06 Aprile 2024
Plaja di Catania: la sostenibilità di una nuova fiera

Il Consiglio comunale approva una mozione ma servirebbe prima una ricognizione territoriale della plaja di Catania
Il Consiglio comunale ha approvato unanimemente una mozione per un centro fieristico alla Plaja. Si chiede all’amministrazione Trantino un impegno per la creazione di una nuova struttura al fine di promuovere il turismo, stimolare l’economia locale e contribuire alla rigenerazione urbana della città.
Le risorse non mancherebbero in tempi di PNRR, ma il buon senso vuole che si faccia prima un approfondimento.

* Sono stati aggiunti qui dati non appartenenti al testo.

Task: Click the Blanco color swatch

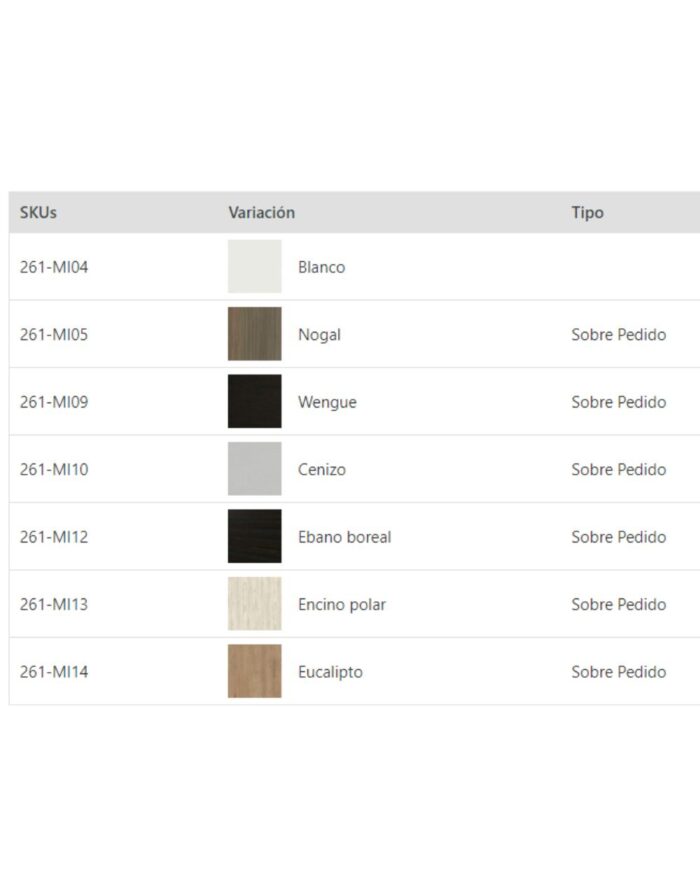Action: click(254, 267)
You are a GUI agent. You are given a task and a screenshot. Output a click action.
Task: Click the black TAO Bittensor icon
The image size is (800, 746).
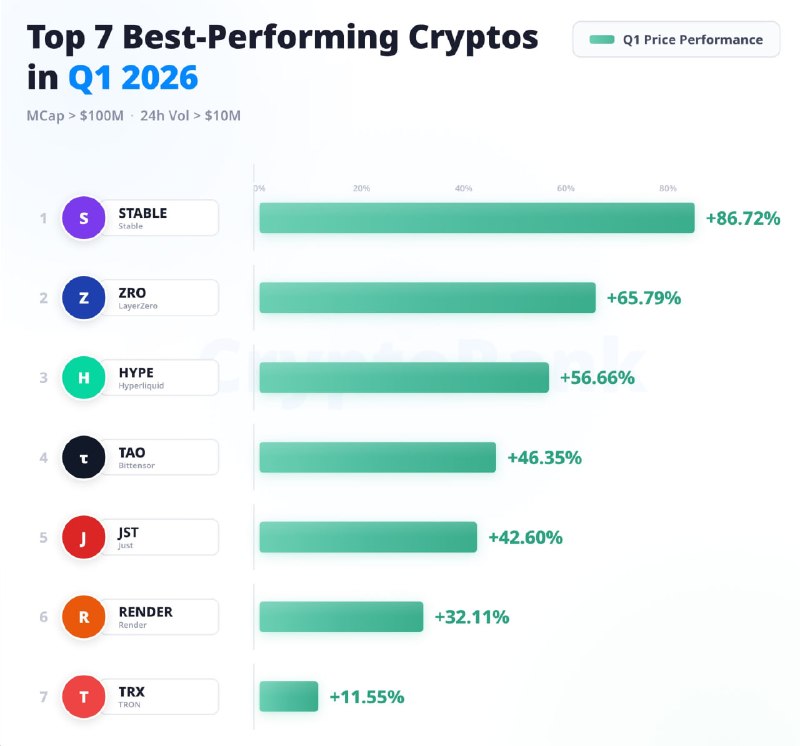coord(84,457)
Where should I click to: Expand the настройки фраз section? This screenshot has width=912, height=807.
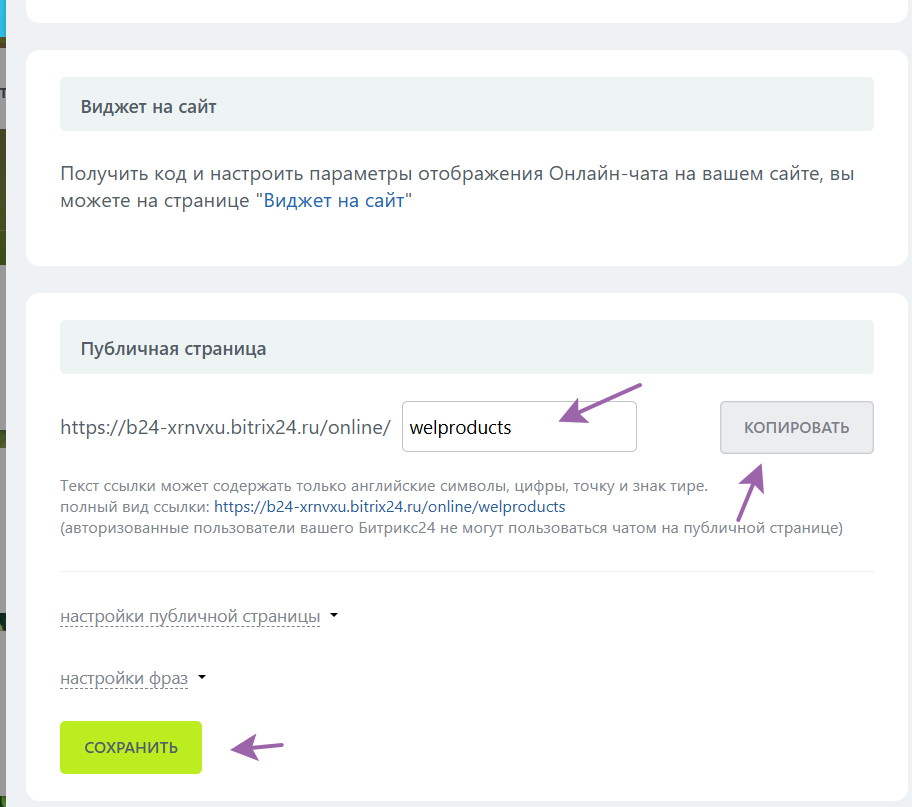tap(124, 679)
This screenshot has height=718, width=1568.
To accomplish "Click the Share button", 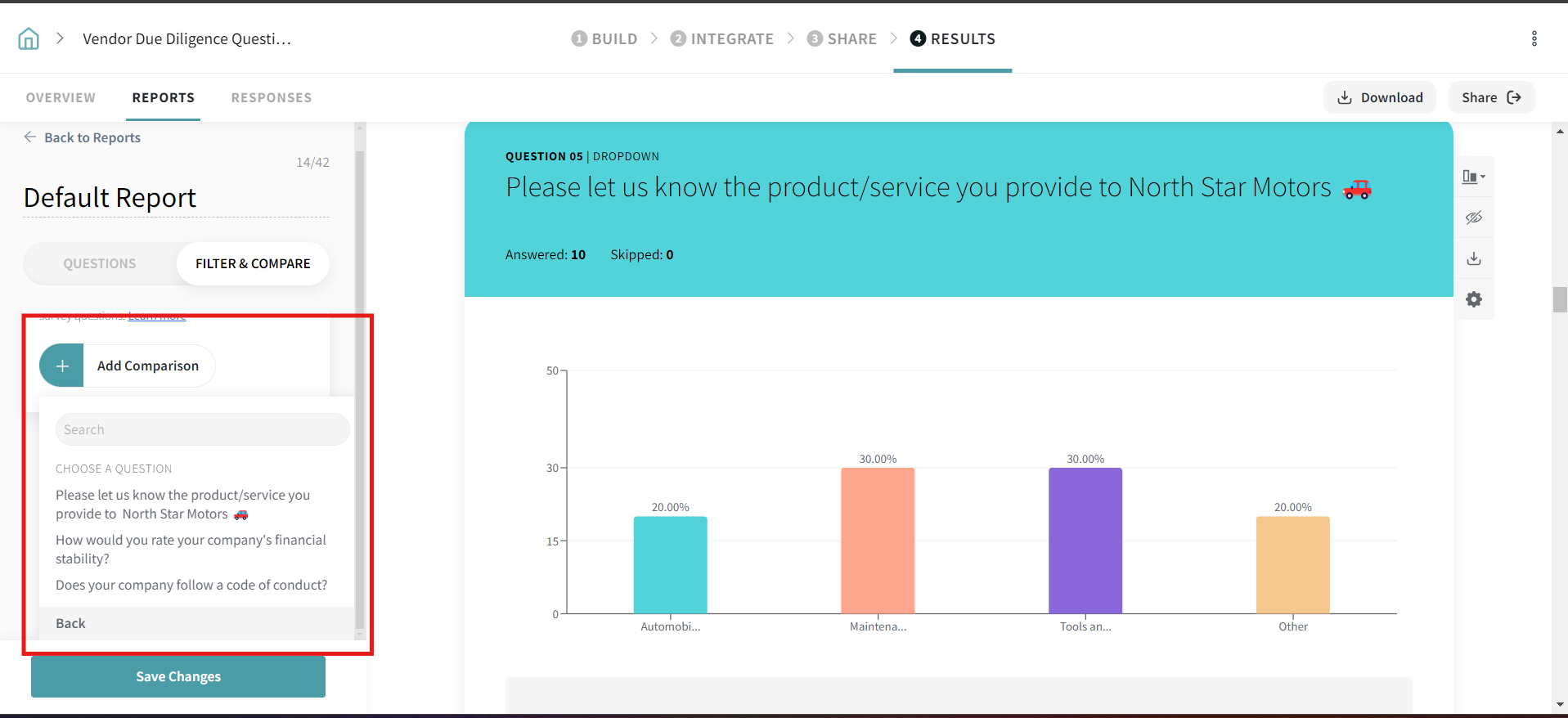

Alla Plaja esiste già uno spazio, quello dell’ex Ente Fiera. In tempi recenti utilizzato per ospitare la Fiera dei Morti, oggi – annesso al Demanio e dunque nelle disponibilità dell’Autorità Portuale – è fortemente degradato ed è ricettacolo di cani randagi che rappresentano un pericolo per ciclisti e passanti. Perché non pensare prima ad una rigenerazione di questa struttura?
I ricordi tornano indietro al 2013, quando l’amministrazione Stancanelli ottenne il via libera dal Consiglio comunale per il progetto privato della società Stella Polare che prevedeva strutture turistico-ricettive, sportive e ricreative e un centro congressi. Parte integrante del piano urbanistico attuativo Catania Sud, anche quella progettualità interessava la Plaja ma poi non andò avanti.
In ogni caso, una attenta ricognizione territoriale andrebbe effettuata.
In centro città esiste già il centro fieristico Le Ciminiere, che necessita di essere ripensato integralmente. A Misterbianco c’è il nuovo Sicilia Fiera, diventato in poco tempo di grande interesse per imprese ed espositori. Rimane da discutere cosa fare a Fiumefreddo, nell’area ex Siace di proprietà della Città metropolitana.
Tornando al civico consesso di Catania. L’approvazione di una mozione non si nega a nessuno, ma forse non basta.